> EXERCISE TASKS:
1: According to the text on social media accountability, how much did Meta agree to pay to settle the Cambridge Analytica lawsuit?
2: Pick up the piece on tech companies and social media accountability and keep writing from the point where it stops.

> TEXT SEGMENT:
▶
Although against its very basic nature, what happens on ‘socials’ is not always overt, anonymity without accountability has allowed cyber cravings a free fall, the rules of engagement are, engage or perish.

Accountability and responsibility

Psychologist and award-winning author Erik Eriskson coined the term ‘identity crisis,’ saying “adolescents need freedom to choose, but not so much freedom that they cannot, in fact, make a choice.” It is this unrestrained and unregulated freedom that the likes of Meta, Snapchat and TikTok are complicit in.

It is the wild west, cartoons on YouTube are interspersed with tutorials on self-harm, popular games like Roblox encourage gambling and in just three months of 2019, Facebook reportedly removed 11.6 million pieces of content that involved child nudity and exploitation, an indicator if ever that it can act if there is intent.

From the Cambridge Analytica scandal where Meta agreed to pay $725 million to settle a lawsuit for allowing third parties to access personal data of Facebook users to allegations against Facebook and Google for not doing enough to stop misinformation during the Capitol Hill riots, controversies surrounding tech companies are as giant as their stature.
◀
> GIVEN INFORMATION:
▶
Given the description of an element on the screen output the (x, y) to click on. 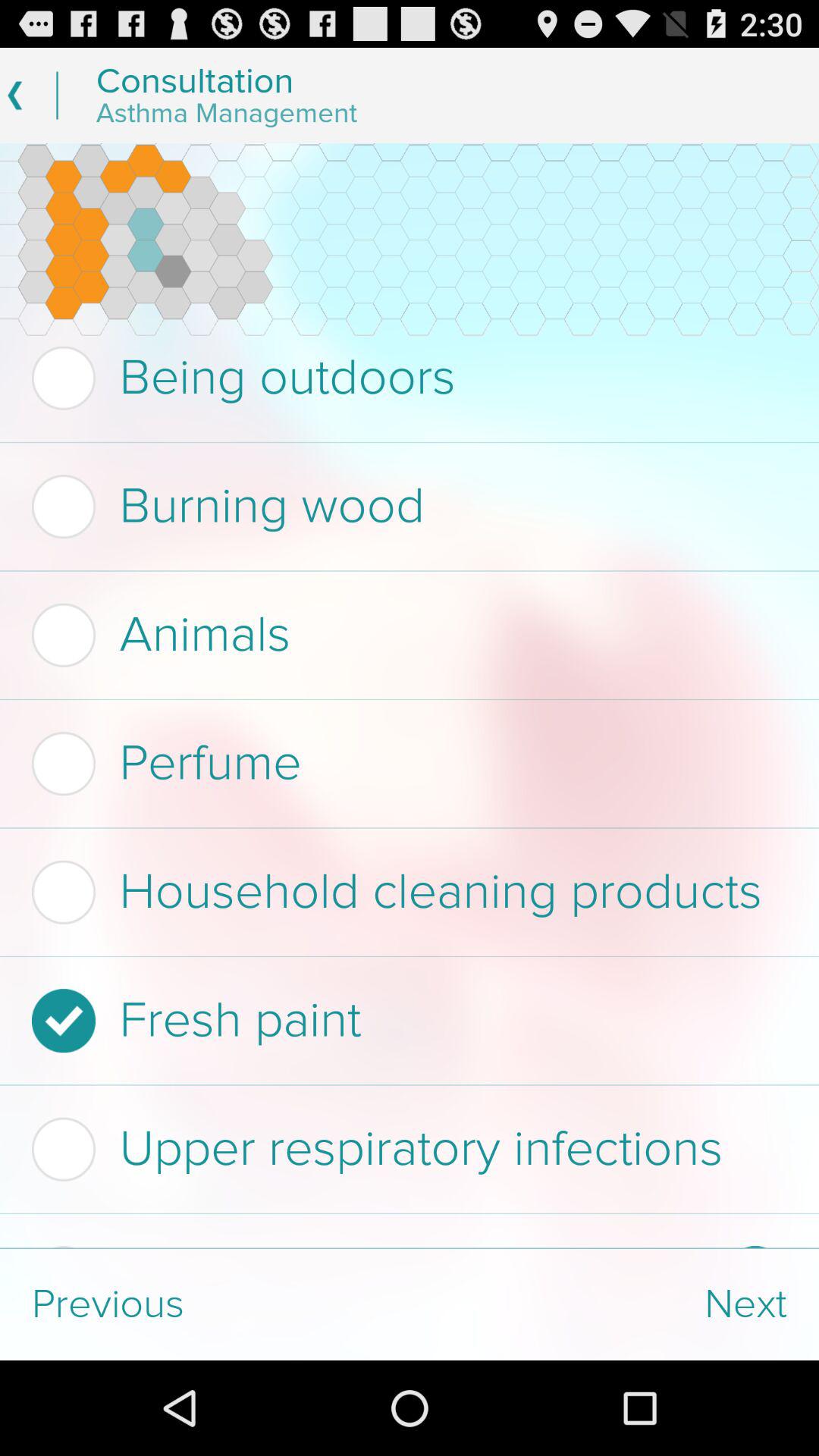
jump until the perfume checkbox (405, 763)
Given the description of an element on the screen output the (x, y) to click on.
◀
> SOLVED PROBLEMS:
1: $725 million.

2:
Without law enforcement and legislation, bad actors using AI experts warn will strike next and families can no longer afford to shrug at digital literacy. Accountability and responsibility are two sides of the same coin, underage children with parental permission on social media which makes Minecraft look like a walk in the park, is baffling.

As primary stakeholders, the adults need only remember Molly Russell, the 14-year -old from London who took her own life. Her father described her web history as ‘the bleakest of the worlds’ saying it shocked him to see such ‘dark, graphic and harmful material’ readily available to children online.

A socially awkward, withdrawn teen is a red flag but healthy tech habits at home have precedents. In the age of consumerism, Bill Gates and the late Steve Jobs sold us technology but shielded their own children from it.

Was this the biggest con in contemporary history?